I guess as some point there will be a massive lawsuit. But, so much of the economy is wrapped up in this stuff nowadays, the folks paying for Justice System Premium Edition probably prefer not to have anything solid yet.
https://github.com/umami-software/umami/pull/3678
The goal is "Taiwan" -> "Taiwan, Province of China" but via the premise of updating to UN ISO standards, which of course does not allow Taiwan.
The comment after was interesting with how reasonable it sounds: "This is the technical specification of the ISO 3166-1 international standard, just like we follow other ISO standards. As an open-source project, it follows international technical standards to ensure data interoperability and professionalism."
The politics of the intent of the PR was masked. Luckily, it was still a bit hamfisted. The PR incorrectly changed many things and the user stated their political intention in the original PR (the above is from a later comment).
The open-source community, generally speaking, is a high-trust society and I'm afraid that LLM abuse may turn it into a low-trust society. The end result will be worse than the status quo for everyone involved.
This is arguably isomorphic to Kernighan's Law:
> Everyone knows that debugging is twice as hard as writing a program in the first place.

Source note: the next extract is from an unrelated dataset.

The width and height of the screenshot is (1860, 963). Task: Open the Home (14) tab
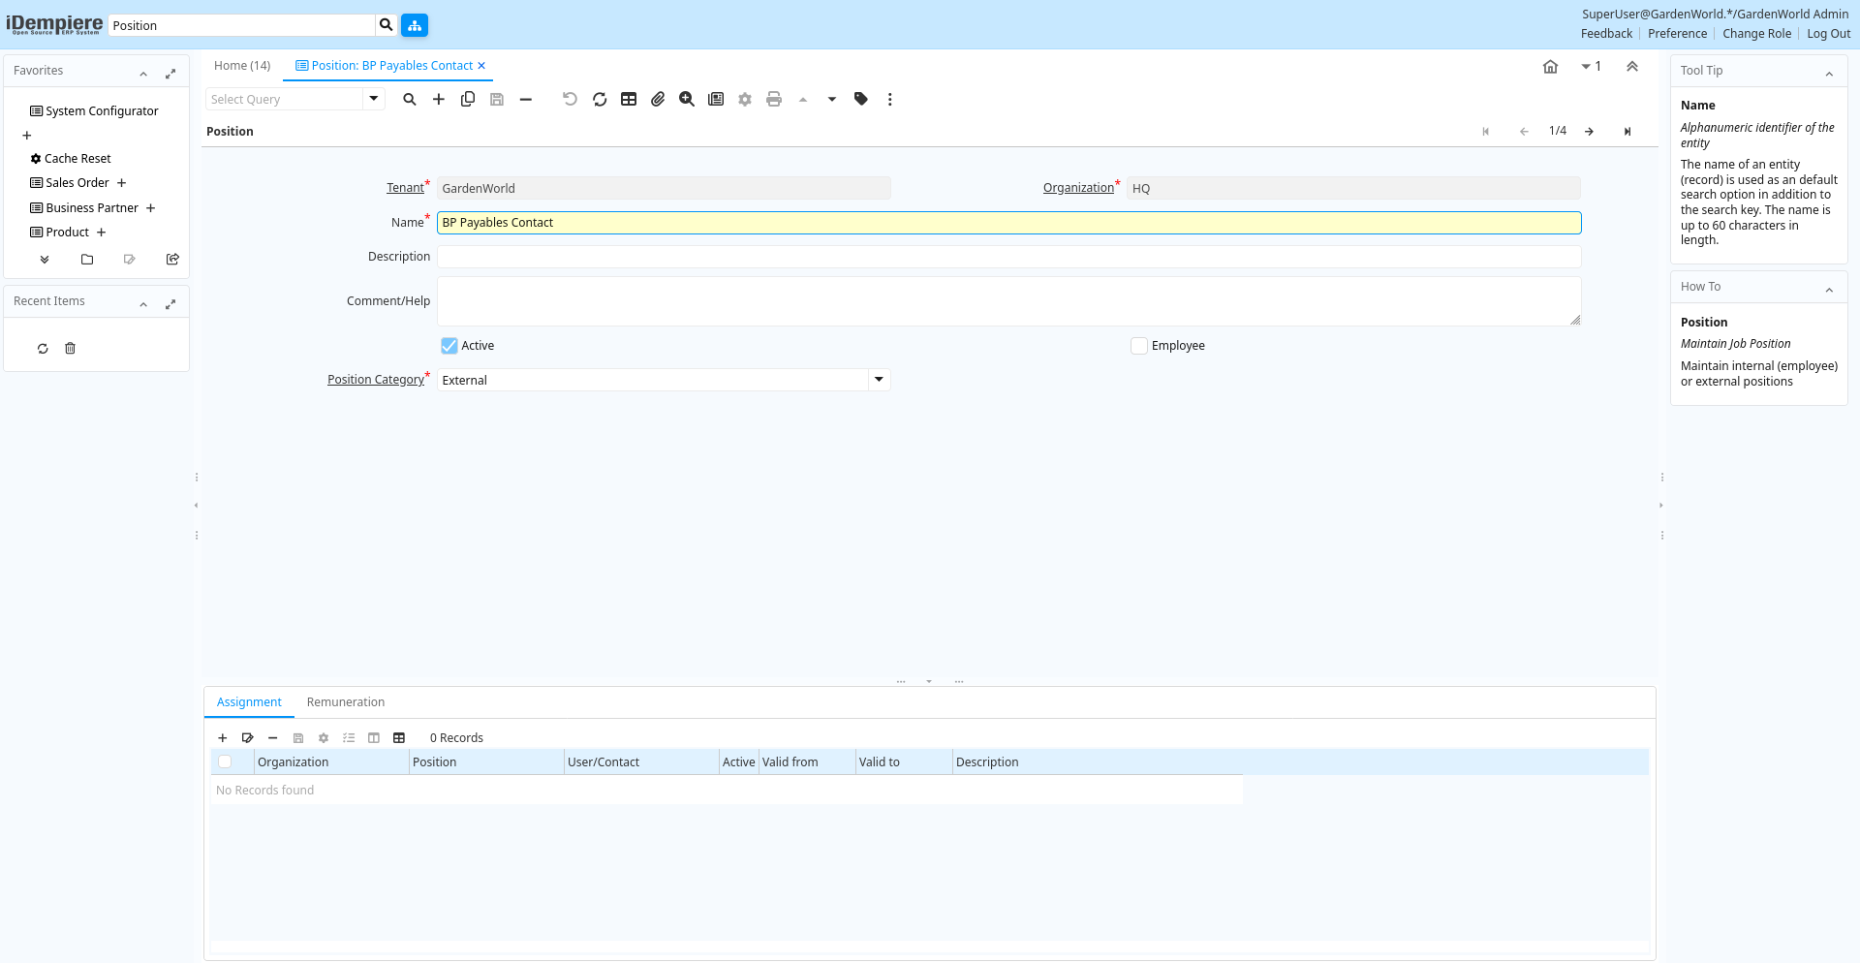242,66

So if you’re as clever as you can be when you write it, how will you ever debug it?
The more code a PR contains, the more thorough knowledge of it the submitter must demonstrate in order to be accepted as a serious contributor.

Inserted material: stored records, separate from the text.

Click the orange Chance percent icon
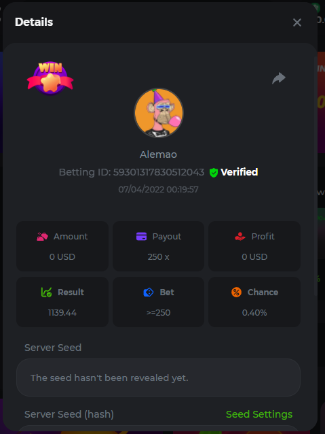This screenshot has height=434, width=325. click(x=236, y=293)
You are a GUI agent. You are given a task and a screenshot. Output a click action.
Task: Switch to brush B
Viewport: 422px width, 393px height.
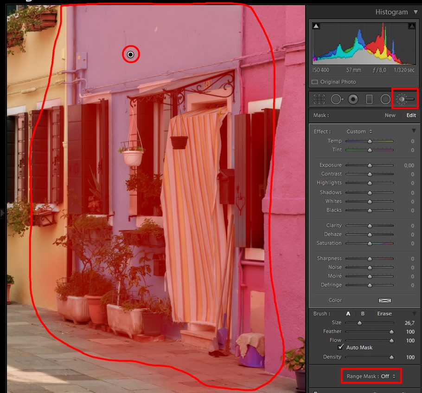tap(363, 314)
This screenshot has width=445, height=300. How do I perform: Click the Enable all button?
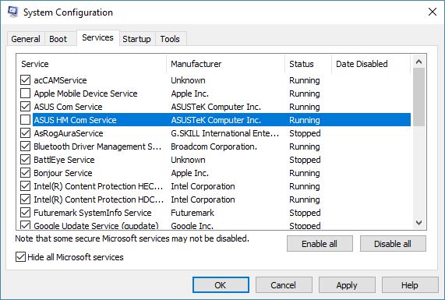320,244
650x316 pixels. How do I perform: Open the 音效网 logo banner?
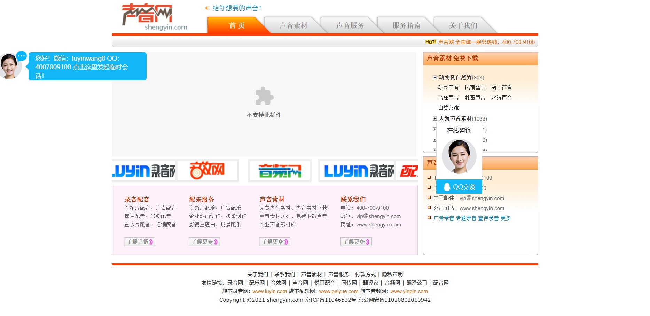(207, 171)
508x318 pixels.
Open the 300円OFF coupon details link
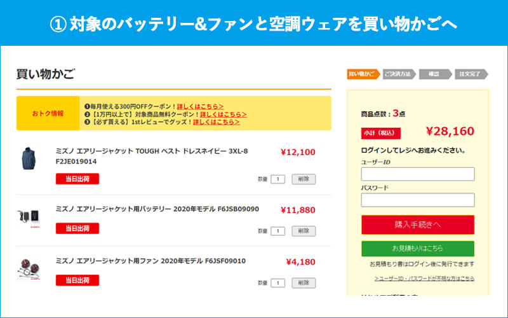coord(200,106)
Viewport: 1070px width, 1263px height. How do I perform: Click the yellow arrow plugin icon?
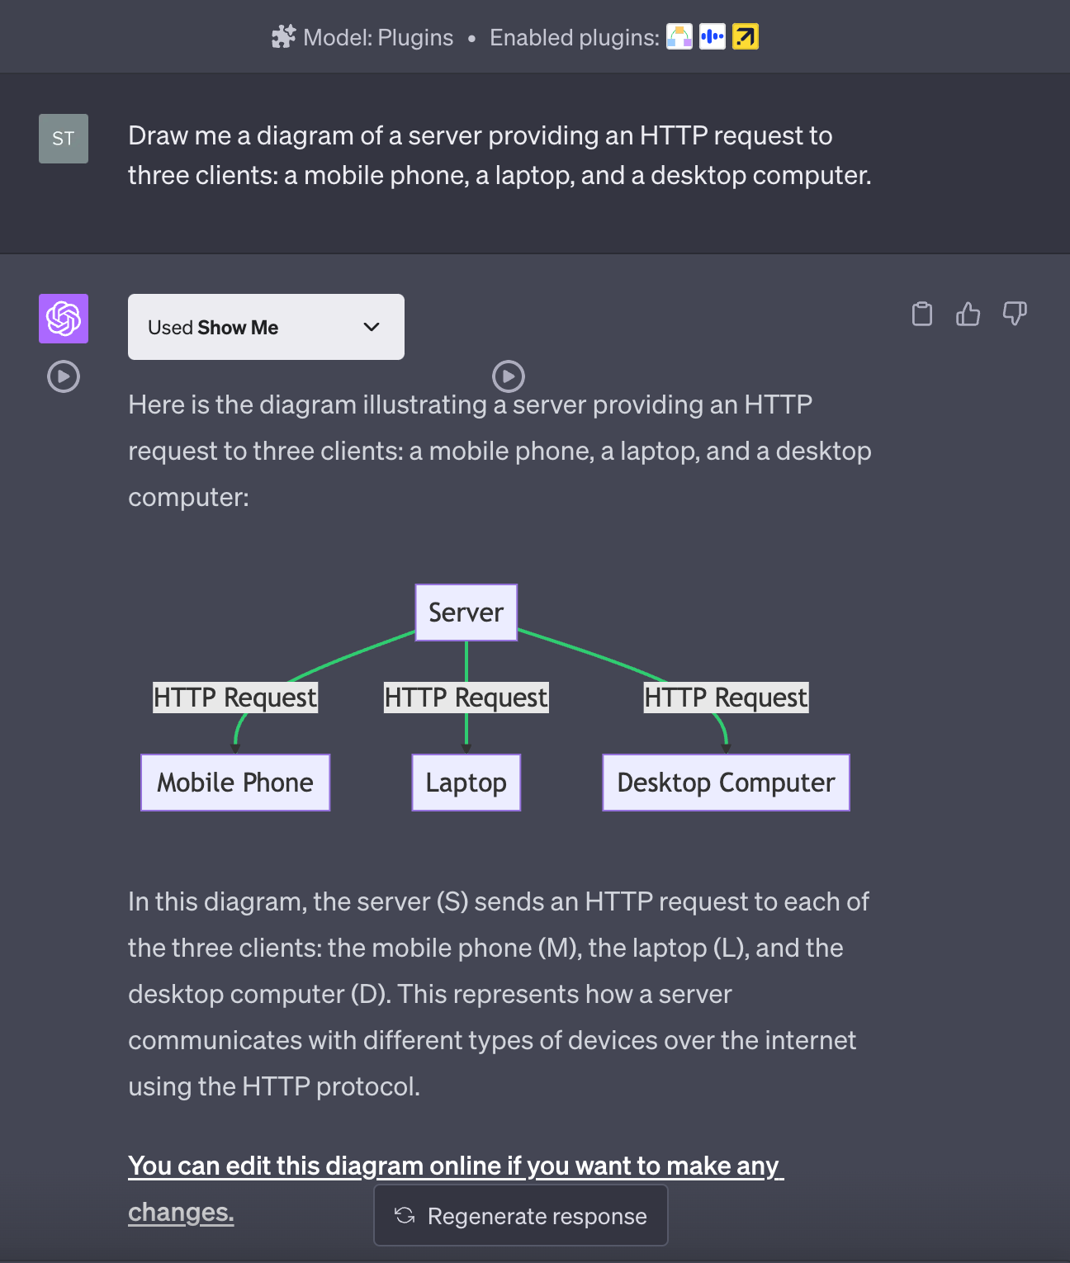[x=746, y=37]
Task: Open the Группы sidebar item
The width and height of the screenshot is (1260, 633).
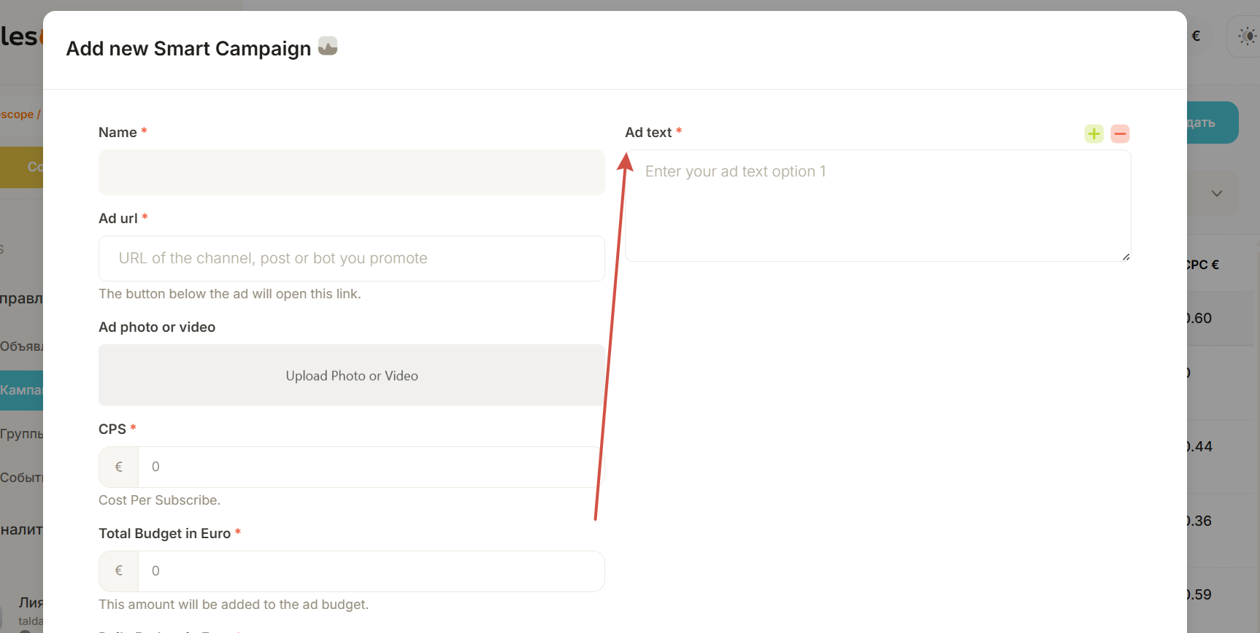Action: click(21, 434)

It doesn't matter if it was written by a human or an LLM. What matters is whether we can have a productive discussion about some potential problem. If an LLM passes the test, well it's a good doggy, no need to kick it out. I'd rather talk with an intelligent LLM than a clueless human who is trying to use github as a support forum.
The responsibility then is for an open source project to be strict and not be shy on calling out low quality work, have good integ tests and linters, and have guidance like AGENTS.md files that tell coding robots how to be successful in the repo.
dropbox_miner•3h ago
And honestly, its becoming annoying